The trio had met during an Official Opera Singer’s House Party the previous year, (which is a lot like a normal house party, except everyone has beautiful, melodic voices). By the end of the night they found themselves in a corner drunkenly discussing the pros and cons of forming an operatic trio. The “cons” column consisted solely of a hauntingly realistic rendering of a prison convict, which suggested that they didn’t fully understand what they were doing. The doodle of a baseball player in the “pros” column confirmed the theory.

Still, somehow, they had managed to become classical music stars. Touring the world and appearing on Classic FM repeatedly. They had made it.

But cracks had begun to show.

Barry had taken to eating spaghetti hoops before going on stage, he wouldn’t go on without them. Phil never took anything seriously any more, he kept writing rude jokes on the toilet walls. Arnold was getting exasperated with the whole thing.

“Listen! I’m getting sick of both you! We nee-” Arnold did not have time to finish his sentence.

Suddenly, a Man’s Hand picked them up! It was the biggest Man’s Hand they had ever seen.

Frozen with fear, the three were carried towards a burning barbecue.

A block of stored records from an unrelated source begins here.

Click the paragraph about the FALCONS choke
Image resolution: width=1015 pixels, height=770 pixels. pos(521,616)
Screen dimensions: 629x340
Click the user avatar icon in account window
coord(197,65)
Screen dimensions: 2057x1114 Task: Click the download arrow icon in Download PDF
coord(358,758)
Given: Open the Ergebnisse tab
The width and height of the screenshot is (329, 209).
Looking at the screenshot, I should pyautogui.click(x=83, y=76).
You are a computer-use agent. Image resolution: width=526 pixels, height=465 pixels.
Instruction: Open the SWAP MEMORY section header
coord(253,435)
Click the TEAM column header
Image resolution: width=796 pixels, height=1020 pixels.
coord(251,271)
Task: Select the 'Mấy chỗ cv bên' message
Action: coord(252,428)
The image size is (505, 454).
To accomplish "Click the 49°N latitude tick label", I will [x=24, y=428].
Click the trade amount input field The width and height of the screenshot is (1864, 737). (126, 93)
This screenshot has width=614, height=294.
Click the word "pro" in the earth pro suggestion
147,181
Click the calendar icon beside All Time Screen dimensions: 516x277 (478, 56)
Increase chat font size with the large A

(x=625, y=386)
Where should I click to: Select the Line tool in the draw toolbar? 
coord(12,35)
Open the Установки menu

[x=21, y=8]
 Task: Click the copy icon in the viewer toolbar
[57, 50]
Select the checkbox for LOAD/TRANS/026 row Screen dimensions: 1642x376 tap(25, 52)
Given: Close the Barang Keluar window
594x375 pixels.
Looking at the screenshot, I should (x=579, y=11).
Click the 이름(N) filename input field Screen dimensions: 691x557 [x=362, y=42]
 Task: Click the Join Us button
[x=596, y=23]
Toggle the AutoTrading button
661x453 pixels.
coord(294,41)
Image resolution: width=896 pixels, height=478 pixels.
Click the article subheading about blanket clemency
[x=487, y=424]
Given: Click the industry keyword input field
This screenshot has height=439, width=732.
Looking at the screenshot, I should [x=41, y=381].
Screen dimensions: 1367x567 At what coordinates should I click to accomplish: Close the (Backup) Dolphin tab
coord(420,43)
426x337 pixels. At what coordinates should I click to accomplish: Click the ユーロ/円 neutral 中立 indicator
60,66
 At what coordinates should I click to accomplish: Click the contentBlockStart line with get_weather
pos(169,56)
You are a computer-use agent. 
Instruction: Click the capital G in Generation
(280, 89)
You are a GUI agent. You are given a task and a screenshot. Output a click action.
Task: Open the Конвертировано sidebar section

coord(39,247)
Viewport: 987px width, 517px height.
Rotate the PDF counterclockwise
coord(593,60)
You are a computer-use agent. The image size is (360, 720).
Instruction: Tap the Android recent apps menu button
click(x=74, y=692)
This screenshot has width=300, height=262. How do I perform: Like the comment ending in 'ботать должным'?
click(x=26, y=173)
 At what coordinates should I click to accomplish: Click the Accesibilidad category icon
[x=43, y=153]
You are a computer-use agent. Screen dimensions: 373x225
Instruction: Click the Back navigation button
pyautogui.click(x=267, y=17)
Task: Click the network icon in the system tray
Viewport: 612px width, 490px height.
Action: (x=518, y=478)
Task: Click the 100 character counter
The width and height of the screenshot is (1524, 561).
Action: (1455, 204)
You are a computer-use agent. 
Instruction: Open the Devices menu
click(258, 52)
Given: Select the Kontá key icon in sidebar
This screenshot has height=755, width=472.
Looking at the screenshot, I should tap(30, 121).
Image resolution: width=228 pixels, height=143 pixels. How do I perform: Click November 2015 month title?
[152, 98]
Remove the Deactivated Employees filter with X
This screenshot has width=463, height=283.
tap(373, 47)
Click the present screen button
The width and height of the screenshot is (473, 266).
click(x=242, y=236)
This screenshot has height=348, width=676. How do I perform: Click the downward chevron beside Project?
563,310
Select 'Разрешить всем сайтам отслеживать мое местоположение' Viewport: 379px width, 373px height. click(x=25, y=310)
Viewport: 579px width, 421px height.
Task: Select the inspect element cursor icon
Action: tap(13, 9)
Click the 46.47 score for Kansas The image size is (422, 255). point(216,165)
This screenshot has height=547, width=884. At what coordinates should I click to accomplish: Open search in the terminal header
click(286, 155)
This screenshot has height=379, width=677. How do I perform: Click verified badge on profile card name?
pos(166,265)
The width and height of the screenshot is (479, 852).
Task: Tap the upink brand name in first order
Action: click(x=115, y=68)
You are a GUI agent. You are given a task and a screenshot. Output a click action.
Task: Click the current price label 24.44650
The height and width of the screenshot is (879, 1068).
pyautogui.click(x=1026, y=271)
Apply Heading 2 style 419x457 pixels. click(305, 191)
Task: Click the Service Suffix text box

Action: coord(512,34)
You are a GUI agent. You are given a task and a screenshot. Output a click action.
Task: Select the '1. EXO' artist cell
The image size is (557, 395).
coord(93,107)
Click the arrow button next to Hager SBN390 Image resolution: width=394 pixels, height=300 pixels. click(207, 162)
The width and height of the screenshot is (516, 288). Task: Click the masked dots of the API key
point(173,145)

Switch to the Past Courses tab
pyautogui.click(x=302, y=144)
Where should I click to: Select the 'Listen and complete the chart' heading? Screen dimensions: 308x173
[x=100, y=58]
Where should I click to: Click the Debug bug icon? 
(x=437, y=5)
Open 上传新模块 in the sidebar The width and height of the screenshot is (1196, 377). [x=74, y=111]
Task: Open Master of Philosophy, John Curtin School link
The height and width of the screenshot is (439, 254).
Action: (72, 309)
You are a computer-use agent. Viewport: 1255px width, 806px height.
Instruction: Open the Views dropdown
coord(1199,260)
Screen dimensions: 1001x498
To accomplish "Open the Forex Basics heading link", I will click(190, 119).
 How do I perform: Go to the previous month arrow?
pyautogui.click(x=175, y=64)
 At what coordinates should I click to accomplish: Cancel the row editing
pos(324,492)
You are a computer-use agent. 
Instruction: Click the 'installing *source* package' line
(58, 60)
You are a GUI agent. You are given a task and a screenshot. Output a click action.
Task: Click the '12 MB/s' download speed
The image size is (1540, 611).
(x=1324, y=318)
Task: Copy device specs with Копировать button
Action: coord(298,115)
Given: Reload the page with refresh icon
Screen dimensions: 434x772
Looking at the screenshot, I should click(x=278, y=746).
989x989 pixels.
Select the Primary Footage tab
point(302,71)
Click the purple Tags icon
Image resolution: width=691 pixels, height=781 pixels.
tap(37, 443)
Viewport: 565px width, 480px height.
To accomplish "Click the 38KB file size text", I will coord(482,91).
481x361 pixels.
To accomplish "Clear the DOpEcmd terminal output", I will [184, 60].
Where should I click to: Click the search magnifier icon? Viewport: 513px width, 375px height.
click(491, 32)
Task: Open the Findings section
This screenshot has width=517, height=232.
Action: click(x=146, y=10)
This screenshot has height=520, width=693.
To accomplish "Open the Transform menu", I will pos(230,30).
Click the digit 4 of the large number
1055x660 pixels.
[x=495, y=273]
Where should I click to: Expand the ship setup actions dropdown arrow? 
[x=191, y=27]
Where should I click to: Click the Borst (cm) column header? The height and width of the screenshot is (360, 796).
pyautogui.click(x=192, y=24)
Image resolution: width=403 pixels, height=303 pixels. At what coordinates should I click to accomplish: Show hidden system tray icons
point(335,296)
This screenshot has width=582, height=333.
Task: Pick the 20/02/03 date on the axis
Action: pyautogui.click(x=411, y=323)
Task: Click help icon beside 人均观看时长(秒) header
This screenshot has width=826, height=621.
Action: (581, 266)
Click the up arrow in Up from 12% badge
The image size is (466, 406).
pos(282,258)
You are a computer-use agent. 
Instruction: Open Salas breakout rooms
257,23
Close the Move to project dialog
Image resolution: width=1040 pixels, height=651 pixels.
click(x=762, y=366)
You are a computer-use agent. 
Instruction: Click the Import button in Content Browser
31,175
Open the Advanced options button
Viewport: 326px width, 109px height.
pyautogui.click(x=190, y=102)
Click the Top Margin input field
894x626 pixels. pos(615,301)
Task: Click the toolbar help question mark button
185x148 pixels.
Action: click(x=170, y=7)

This was it. It was over, they were going to be barbecued alive. Oh buggering hell.

But then, the Man’s Hand put them down on the grass, and said:

“Opera Singers! Can you sing for me? We are having a barbecue and it would be lovely to have some music.”

After a short moment spent trying to work out how a Man’s Hand could talk, the trio burst into song. They gave the performance of their lives and received a standing ovation.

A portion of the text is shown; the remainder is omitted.